We eventually changed the headline to:
Google Analytics tells you what happened, KISSmetrics tells you who did it.
Nailing the messaging increased our signups by 40%.
This means that for roughly 3 years, we could have had 40% more signups if we focused on messaging. After we fine-tuned things a bit more, we got the numbers up by over 60%.
Blunder #7: Writing off startups
As a marketer, I tend to focus my energy marketing to companies who can afford my services or products – meaning that in most cases, I tend to ignore startups.
Some startups have money, but most are very cost-sensitive and try to avoid spending lots of money.
While KISSmetrics was ignoring startups, others came into the space and offered their products to these entrepreneurs for free. Although that doesn’t seem like a big deal, it is.
It’s not because these startups will eventually pay, but rather because these startups are very vocal. If you can get a lot of them to use your products or services, they will tell thousands – if not millions – of other people and companies. This will cause your business to grow at a faster pace.
Blunder #8: Ending marketing at sales
Within an organization, sales and marketing should work closely together. At KISSmetrics, I spent millions of dollars and thousands of man-hours focused on driving leads.
Once someone became a lead, marketing handed off their file to sales and did not touch the lead again. What we eventually learned is that the sales team didn’t close enough leads and were also focusing on certain leads that were a waste of time.
Marketing should have qualified the leads, helped sales create PowerPoint presentations and marketing materials, and worked together with the sales team to close more leads.
Once we started this approach, the sales team became more efficient and started to close more deals. If we had done this earlier, we would have made the company an extra 3 to 4 million dollars.
Blunder #9: Focusing on acquisition and not retention
My skill set has always been driving people to a website. For that reason, I tend to focus solely on that and ignore most other marketing activities.
In the software world, retention is as important as acquisition of customers (if not more important). Simply put, if you can keep customers longer, your business will be worth a lot more.
Nowadays, our marketing team creates email sequences to get customers who have canceled their memberships to come back and pay again. They also run promotions, focus on up-sells, and create training materials to help companies use our products better. This all helps with retaining customers.
This approach means customers stay longer, which in turn means they are worth more money.

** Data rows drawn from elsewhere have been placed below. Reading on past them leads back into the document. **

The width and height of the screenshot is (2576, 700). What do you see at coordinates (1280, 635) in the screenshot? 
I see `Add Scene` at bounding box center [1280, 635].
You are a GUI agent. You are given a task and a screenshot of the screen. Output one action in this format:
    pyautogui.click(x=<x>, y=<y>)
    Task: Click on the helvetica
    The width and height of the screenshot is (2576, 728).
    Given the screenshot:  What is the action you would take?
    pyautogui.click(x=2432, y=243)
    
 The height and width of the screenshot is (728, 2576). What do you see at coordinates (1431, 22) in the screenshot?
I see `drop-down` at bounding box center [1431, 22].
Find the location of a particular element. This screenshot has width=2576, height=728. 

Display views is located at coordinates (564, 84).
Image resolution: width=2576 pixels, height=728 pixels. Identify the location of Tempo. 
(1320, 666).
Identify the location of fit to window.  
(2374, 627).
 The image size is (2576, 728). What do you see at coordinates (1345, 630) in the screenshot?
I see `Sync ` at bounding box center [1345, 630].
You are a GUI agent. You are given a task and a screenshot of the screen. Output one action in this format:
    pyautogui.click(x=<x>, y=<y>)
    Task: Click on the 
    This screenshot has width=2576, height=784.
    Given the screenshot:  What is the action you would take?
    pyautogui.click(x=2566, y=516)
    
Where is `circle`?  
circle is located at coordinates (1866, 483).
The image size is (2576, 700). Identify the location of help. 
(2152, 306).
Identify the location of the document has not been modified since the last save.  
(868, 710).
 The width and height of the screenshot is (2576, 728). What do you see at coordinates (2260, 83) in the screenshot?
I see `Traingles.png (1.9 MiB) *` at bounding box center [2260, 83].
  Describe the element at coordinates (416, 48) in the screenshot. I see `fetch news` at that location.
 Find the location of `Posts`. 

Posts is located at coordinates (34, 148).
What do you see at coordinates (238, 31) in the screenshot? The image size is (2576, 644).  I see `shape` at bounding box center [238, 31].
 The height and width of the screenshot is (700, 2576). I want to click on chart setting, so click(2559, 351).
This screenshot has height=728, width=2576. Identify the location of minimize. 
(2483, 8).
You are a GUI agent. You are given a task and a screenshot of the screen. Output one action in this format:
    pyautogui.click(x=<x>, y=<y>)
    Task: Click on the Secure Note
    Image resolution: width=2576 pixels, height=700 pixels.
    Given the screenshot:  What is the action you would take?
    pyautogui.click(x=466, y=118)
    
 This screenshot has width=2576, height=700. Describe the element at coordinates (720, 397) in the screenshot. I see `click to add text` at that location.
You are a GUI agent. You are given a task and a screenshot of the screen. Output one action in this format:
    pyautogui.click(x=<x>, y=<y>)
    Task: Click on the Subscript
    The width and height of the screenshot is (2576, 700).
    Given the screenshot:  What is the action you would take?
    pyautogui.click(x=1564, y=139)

Most importantly, however, marketing can then spend more money on acquiring new customers. This has allowed us to open up a lot of new channels that we couldn’t touch before.
Think about the lifetime value of your customer. If you can up-sell to them or get them to come back, why not try?
Blunder #10: Waiting to blog
What’s even worse is that I still don’t have a blog at Hello Bar. I know it works, but I haven’t spent any energy creating one.
Don’t make this mistake I keep repeating. Start a blog right away – it can’t hurt. It helps drive more visitors, and a portion of those visitors will eventually convert into customers.
Heck, I would even say: start a blog before you start your company. Once you launch your business, you can then instantly drive customers to it from your blog.
My marketing blunders may not seem like a big deal to you, but they have cost me over 100 million dollars. I hope you can learn from me and avoid some of my simple mistakes.
What marketing blunders have you made?